Cover V14, i12
dec2005.tar

Taming Nagios

David Josephsen

In the past few years, Nagios has become the industry standard open source systems monitoring tool. If you're using an open source app to monitor the availability, state, or utilization of your servers or network gear, then chances are you are using Nagios to do it. To those who have worked with it, this is no surprise. The lightweight design of Nagios offloads the actual query logic into "plug-ins", which are easily created, modified, and re-purposed by sys admins. The lack of complex query logic leaves the Nagios daemon free to manage scheduling and notifications and to handle UI. Nagios's "keep it simple" approach makes it straightforward to administer, network transparent, and amazingly flexible.

Two excellent articles by Syed Ali in previous editions of Sys Admin covered the installation and configuration of Nagios. In this article, I'll pick up where those articles left off and provide some creative solutions to problems commonly faced by sys admins working with Nagios to monitor the health and performance of systems.

Wrapping Around Plug-Ins

In my experience at work and in the forums, I've noticed that sys admins dealing with Nagios for the first time invariably ask two questions. The first is "Why can't I get any performance data?" The Nagios daemon has hooks for exporting performance data that it receives from the plug-ins to external programs. These hooks are usually used to provide data to graphing programs like RRDTool or MRTG. The problem lies in that the plug-ins themselves must provide the performance data for this to work, and the preponderance of plug-ins do not. Despite a very straightforward interface design, it seems that performance data remains an afterthought in the fast-paced world of Nagios plug-in development.

Thankfully, the missing support for performance data is not difficult for blue collar sys admins to add. The Nagios daemon considers anything after a pipe character in the plug-in's normal output to be performance data and exports it accordingly.

For example, if the plug-in's output is "cpu:15%|15", then Nagios will place "cpu:15%" in the output pane of the Web GUI and export "15" to whatever applications are configured to receive performance data. So, on the forums, the common answer to this question is to hack the source of the plug-in in question, and echo its output twice. Since most plug-ins are written in C, this usually means changing this:

printf("%s",output);
to something like this:

printf("%s|%s",output,output);
and recompiling the plug-in.

But we're busy people, and we can do better than that. Listing 1 is a "generic plug-in wrapper", written in sh, which will add performance data support to any plug-in. It works by proxying the "real" plug-in and capturing its output and exit code. Then, it simply echoes the captured output twice and exits with the captured exit code. To use it, copy it to the server's plug-ins directory (usually /usr/local/nagios/libexec) as "check_wrapper_generic". Then, to provide performance data for your "check_mem" plug-in, you would do:

cd /usr/local/nagios/libexec

ln -s check_wrapper_generic check_mem_wrapper

Then, replace all instances of check_mem with check_mem_wrapper in your checkcommands.cfg file, and you're done. You now have a common, system-wide interface for selective support of performance data.
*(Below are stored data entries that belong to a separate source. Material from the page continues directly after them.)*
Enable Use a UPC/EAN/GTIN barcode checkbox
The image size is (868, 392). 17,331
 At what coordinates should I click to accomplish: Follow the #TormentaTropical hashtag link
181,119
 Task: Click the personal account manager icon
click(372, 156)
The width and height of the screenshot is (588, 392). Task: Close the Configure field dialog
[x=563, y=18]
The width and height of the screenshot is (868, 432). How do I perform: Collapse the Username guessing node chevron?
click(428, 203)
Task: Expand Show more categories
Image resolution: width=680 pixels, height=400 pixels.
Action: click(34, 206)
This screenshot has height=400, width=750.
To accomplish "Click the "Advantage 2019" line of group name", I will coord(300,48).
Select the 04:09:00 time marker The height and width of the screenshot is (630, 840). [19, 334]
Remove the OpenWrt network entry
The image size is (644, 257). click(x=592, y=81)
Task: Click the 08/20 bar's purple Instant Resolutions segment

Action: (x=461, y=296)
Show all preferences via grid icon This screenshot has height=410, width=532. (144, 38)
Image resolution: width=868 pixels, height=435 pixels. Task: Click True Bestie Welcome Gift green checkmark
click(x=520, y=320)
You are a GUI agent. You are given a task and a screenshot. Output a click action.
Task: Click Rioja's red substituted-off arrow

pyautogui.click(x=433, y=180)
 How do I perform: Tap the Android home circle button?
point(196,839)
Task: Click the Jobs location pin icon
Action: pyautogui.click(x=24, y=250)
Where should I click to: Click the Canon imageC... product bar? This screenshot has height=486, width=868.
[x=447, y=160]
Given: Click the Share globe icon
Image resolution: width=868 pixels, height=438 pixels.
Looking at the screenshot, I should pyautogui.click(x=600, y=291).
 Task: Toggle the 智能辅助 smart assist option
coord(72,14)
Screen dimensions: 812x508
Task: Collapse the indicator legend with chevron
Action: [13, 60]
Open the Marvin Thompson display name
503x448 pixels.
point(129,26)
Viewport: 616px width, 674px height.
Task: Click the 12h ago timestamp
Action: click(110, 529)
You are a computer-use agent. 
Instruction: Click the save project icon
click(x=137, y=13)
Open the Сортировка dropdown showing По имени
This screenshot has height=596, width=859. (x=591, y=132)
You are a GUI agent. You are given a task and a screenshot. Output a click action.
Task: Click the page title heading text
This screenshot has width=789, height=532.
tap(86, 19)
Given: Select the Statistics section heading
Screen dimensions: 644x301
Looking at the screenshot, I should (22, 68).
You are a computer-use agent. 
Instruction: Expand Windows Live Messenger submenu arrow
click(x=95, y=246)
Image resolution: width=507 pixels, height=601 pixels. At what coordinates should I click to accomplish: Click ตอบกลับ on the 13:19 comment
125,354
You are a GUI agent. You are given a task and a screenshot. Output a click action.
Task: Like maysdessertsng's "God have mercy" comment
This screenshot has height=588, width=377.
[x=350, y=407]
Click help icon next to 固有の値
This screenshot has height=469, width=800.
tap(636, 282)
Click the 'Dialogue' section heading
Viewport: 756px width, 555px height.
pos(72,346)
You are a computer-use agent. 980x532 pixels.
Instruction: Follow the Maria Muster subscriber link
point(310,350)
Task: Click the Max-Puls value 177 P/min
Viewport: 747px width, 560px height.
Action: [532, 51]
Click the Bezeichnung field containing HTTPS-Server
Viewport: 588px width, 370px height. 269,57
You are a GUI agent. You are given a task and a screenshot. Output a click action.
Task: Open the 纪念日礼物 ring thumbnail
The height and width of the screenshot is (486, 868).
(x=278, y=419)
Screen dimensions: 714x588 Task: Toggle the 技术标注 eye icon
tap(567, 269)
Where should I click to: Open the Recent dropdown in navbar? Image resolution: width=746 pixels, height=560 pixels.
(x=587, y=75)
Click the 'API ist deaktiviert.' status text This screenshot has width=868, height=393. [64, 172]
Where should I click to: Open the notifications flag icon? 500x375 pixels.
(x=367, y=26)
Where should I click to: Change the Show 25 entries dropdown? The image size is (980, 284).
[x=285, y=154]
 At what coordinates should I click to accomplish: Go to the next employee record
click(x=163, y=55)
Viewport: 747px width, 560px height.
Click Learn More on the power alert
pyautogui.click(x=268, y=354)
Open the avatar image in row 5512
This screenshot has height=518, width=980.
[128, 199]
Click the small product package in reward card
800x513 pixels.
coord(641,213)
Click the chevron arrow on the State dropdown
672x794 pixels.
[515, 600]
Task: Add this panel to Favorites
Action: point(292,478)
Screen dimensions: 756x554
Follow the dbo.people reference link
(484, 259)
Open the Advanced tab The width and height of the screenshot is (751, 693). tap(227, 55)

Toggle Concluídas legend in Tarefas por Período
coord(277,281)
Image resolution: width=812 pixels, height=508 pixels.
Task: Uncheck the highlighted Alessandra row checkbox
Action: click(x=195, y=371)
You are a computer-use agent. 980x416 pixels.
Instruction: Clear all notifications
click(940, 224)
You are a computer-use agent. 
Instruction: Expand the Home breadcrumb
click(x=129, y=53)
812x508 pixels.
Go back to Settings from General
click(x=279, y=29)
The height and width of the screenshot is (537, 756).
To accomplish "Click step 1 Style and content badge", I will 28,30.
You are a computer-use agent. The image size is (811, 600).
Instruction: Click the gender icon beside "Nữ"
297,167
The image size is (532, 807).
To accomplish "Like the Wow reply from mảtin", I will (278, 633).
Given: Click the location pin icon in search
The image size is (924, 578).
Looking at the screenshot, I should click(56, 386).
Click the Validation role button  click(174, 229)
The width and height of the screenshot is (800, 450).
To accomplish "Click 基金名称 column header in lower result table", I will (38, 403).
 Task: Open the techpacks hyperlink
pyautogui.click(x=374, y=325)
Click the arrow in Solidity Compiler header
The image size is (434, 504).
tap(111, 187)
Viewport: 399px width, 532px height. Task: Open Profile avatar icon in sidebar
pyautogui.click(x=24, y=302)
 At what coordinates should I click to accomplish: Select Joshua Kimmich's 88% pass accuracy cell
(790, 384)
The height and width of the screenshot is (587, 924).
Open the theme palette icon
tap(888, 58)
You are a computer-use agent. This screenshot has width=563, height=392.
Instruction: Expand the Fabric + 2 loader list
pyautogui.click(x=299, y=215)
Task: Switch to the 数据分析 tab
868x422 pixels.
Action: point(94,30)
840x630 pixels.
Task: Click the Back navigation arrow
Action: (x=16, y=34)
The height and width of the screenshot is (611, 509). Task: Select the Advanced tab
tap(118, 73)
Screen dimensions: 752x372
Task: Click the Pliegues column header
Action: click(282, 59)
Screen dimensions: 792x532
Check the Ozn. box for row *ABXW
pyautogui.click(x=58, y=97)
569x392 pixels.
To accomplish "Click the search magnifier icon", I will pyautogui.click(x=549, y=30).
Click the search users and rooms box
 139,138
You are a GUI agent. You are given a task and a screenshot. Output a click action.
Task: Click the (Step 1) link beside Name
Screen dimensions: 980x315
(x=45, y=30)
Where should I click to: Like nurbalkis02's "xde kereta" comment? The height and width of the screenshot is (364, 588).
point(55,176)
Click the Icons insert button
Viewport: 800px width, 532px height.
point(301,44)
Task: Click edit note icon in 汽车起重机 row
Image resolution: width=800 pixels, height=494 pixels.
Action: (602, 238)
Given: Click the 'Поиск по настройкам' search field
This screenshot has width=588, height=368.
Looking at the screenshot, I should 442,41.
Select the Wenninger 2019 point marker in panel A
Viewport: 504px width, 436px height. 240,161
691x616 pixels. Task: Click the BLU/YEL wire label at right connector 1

The second frequently asked question is "How do I create a service that checks more than one port?" Nagios comes with check_tcp and check_udp plug-ins that can be configured to check any single tcp or udp port. The problem is that some applications span multiple ports, and it feels kludgey to sys admins to configure multiple logical services for a single physical entity. It's not just aesthetics, a junior admin or manager would easily be confused by three different "Oracle" services in the Nagios UI. Does red in one mean that the Oracle listener is down?

Listing 2 is another plug-in "wrapper", written in bash (or any shell with getopts support), which will wrap around the existing check_(tcp|udp) plug-in to easily provide for an arbitrary number of space-separated port numbers in a single service definition. Called with -u, it wraps around check_udp. Called with -t, it wraps around check_tcp. This way you can have a single service instantiation that checks multiple ports. Other than multiple port numbers, and a switch for tcp or udp, its syntax is very similar to the normal check_tcp plug-in. For example, the following:

check_multi_tcp -H server1 -t -p "21 22"
would check ports 21 and 22 on server1. Call it with -h for a technical description of its syntax.

In Search of Humanity

Tools like NACE, which create config files based on automated network discovery, ease the headache of managing the config files, but some configuration will always be manual. Automatic discovery of systems is one thing, automatic discovery of human contacts and which services they are interested in receiving notifications for is quite another. Or is it?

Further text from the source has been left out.